24Cette figure voit concrétiser en la parachevant la quête héroïque de Lancelot en même temps qu’elle apporte de précieuses informations sur la fonction qu’il occupe dans le roman. Arrivés à l’heure de basse vêpres, devant un château très puissant, Lancelot (toujours en charrette) et ses compagnons (Gauvain et un nain) rencontrent la plus belle demoiselle de la contrée, une pucelle (troisième figure de la femme) qui les invite. Elle leur fait préparer deux lits et jette un interdit sur le troisième « où ne saurait prendre de repos que celui qui l’a mérité, sauf à le payer très cher ». Lancelot ne tient pas compte de l’interdit. A minuit, une lance au pennon enflammé jaillit comme foudre « qui faillit le clouer au lit où il gisait ». Lancelot l’esquive, éteint le feu et prend la lance puis se recouche. Au matin, les chevaliers voient passer un cortège de deuil mené par la reine. Ils se lancent à sa poursuite. Parvenus à un carrefour, ils rencontrent une demoiselle qui leur apprend que ce cortège est celui de Méléagant, fils de Baudemagu, roi de Gorre, qui emmène la reine prisonnière. Lancelot « oublie qui il est » et entre dans une profonde songerie dont il ne sortira que pour combattre un chevalier gardien d’un gué qu’il défait. Cette nouvelle aventure s’achèvera en un moutier où le chevalier Lancelot trouve un moine qui le conduit dans un cimetière renfermant des tombes, sur celles-ci, les noms de nombreux chevaliers d’Arthur. Une grande tombe est au centre, dont la dalle ne fut jamais soulevée par force humaine. Lancelot s’en saisit et la lève facilement, délivrant ainsi les prisonniers de ce royaume « d’où nul n’échappe ». Il a vaincu le signe même de la mort, effort symbolique qui montre les capacités du héros à passer d’un monde à l’autre, et encore des chevaleries terrestres aux chevaleries célestes marquées par le moine. Ses nouveaux passages seront dés lors spirituels.

■ **SECTION DES DONNÉES**:
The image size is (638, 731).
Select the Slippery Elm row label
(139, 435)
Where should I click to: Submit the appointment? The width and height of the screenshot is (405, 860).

■ **CONSIGNES PROPOSÉES**:
(1) Répondez à ces questions d'après l'extrait sur Lancelot.
(a) À quelle heure Lancelot et ses compagnons arrivent-ils devant le château ?
(b) De qui Méléagant est-il le fils ?
(c) Qu'est-il inscrit sur les tombes du cimetière où le moine conduit Lancelot ?
(2) Prolongez l'extrait sur la quête de Lancelot au-delà de sa dernière phrase.

■ **RÉSULTATS FINAUX**:
(1)
(a) Ils arrivent à l'heure de basse vêpres.
(b) Il est le fils de Baudemagu, roi de Gorre.
(c) Les noms de nombreux chevaliers d'Arthur y sont inscrits.

(2)
25Pour ce qui est de ses chevaleries terrestres, elles sont bien terminées puisque Lancelot finira dans une tour, prisonnier sur parole. Sa prison qu’il regagne paré d’ultimes combats où il triomphe anonyme, ne préfigure-t-elle pas son abandon du monde terrestre ? Dans le roman en prose, postérieur au texte de Chrétien, il embrassera la vie religieuse en se retirant dans un moutier après l’écroulement des chevaleries arthuriennes. La Tour, chez Chrétien, n’est-elle pas située au royaume de Gorre (ou de Voire, Ile de Verre d’où nul n’échappe ?). Cet épisode, préparé par celui du château/fée, est introduit par celui où Lancelot triomphe des enchantements.

26Deux images du chevalier s’imposent dans ces passages – celle du champion, du guerrier combattant, vainqueur des éléments, des chevaliers félons et des animaux monstrueux, mais on remarquera que ces actions héroïques ne sont ni gratuites ni aveugles, qu’elles participent sans doute encore de la première fonction, car justicières lorsqu’il s’agit de défendre l’honneur Arthur et de punir des outrances – celles du magicien, capable de se jouer des enchantements du lit de la Merveille, qui reçoit des signes du ciel (le nom sur la pierre tombale, le bouclier ressoudé) lesquels marquent bien son statut d’intermédiaire, de passeur, d’exécutant du plan divin.

27Première et deuxième fonction sont ici indissolublement liées et l’on voit que les romanciers n’entendent pas priver les représentants de la première fonction des valeurs de la deuxième.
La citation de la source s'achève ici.